• **To do**
Could you return each line from the one bearing "You are a computer-use agent." through the last line of the entries, exactly as it stands, with no pictures?

• **Supplied information**
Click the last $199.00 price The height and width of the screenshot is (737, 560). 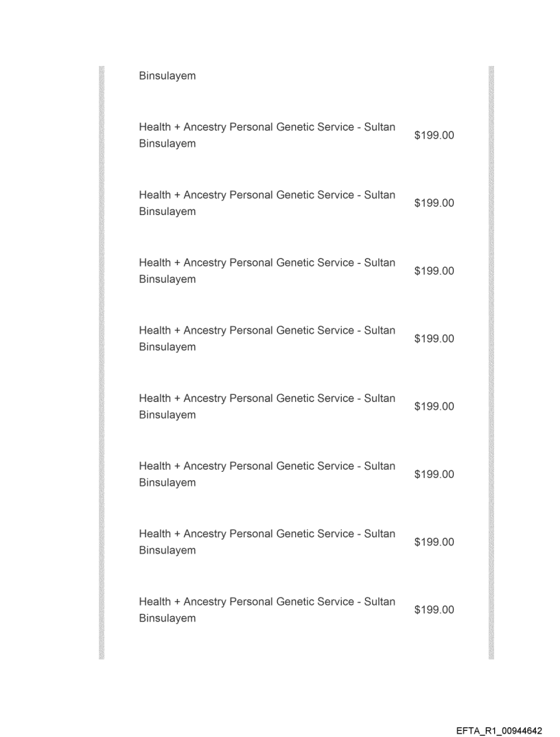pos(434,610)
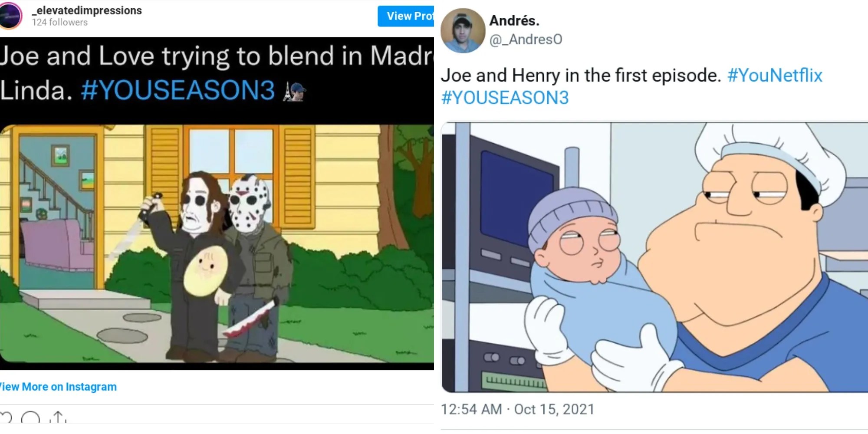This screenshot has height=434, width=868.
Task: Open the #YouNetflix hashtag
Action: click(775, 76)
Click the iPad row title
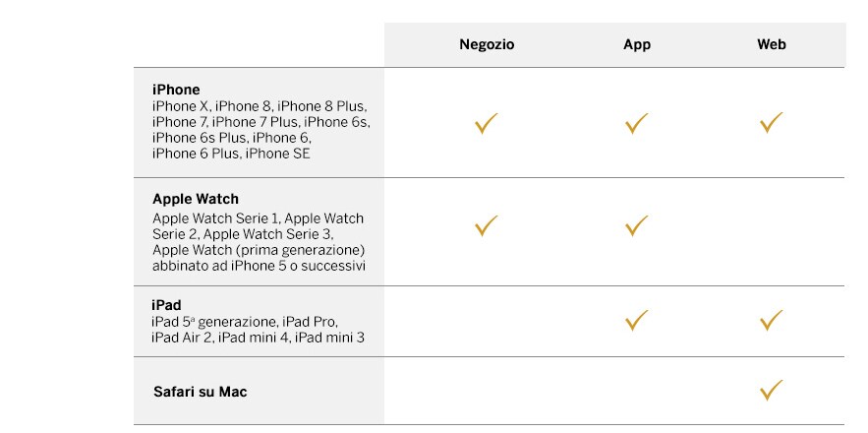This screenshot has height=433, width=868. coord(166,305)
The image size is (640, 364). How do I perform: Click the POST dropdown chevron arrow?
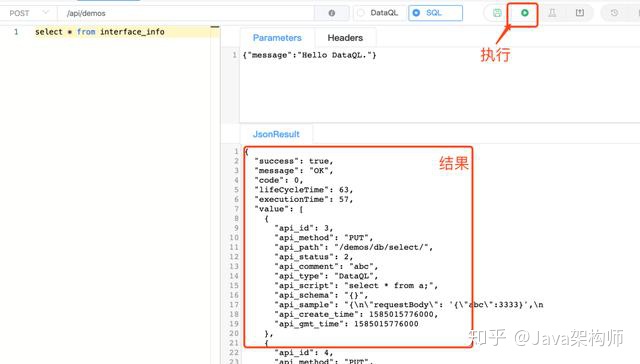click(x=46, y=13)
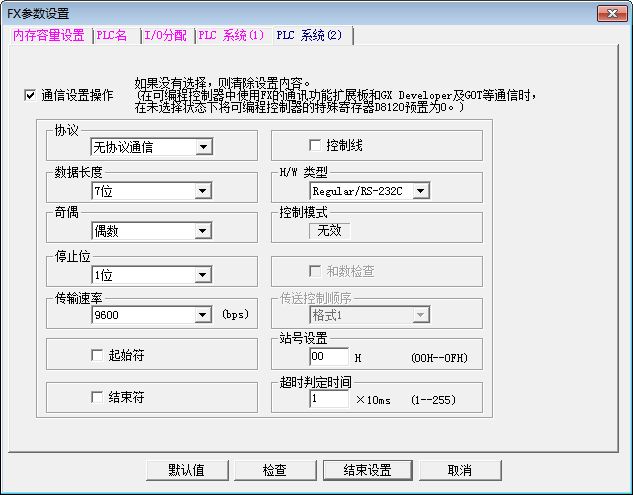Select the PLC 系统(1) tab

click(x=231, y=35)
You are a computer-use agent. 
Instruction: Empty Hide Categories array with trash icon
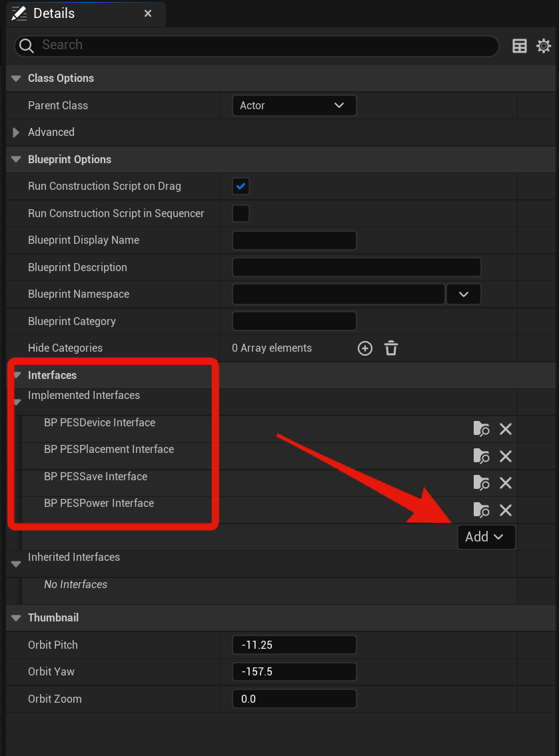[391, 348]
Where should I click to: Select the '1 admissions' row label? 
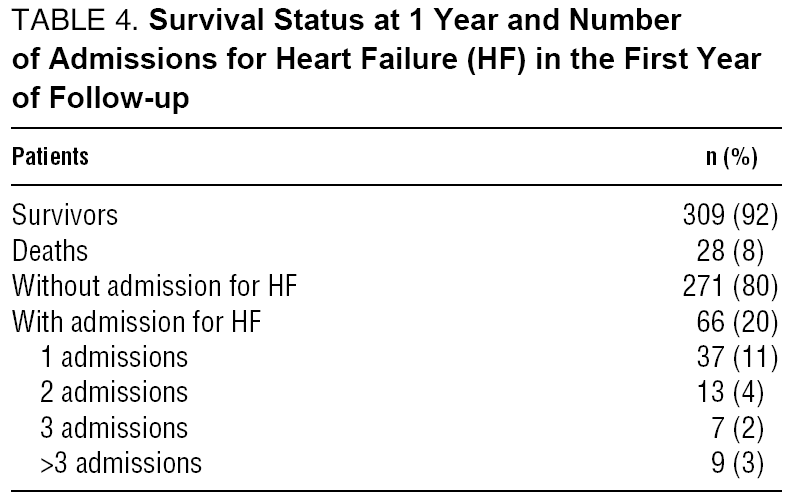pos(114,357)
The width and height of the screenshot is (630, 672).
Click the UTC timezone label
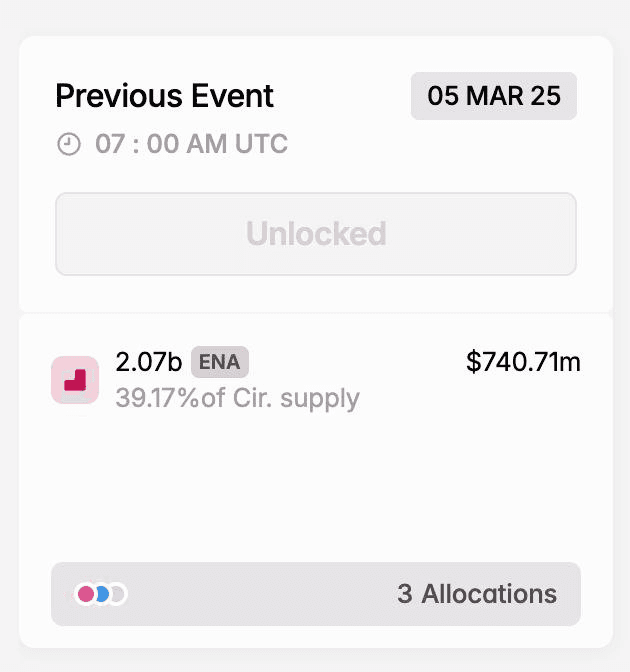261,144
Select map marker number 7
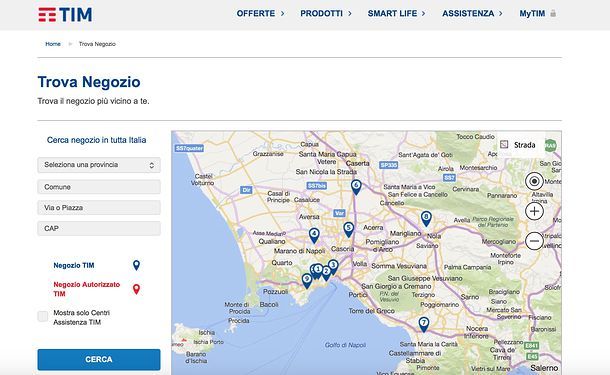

• **Exercise result**
You are a computer-use agent. 
Instruction: Empty Hide Categories array with trash icon
[391, 348]
Where should I click to: Select the '1 admissions' row label? 
pos(114,357)
The width and height of the screenshot is (630, 672).
Click the UTC timezone label
261,144
Select map marker number 7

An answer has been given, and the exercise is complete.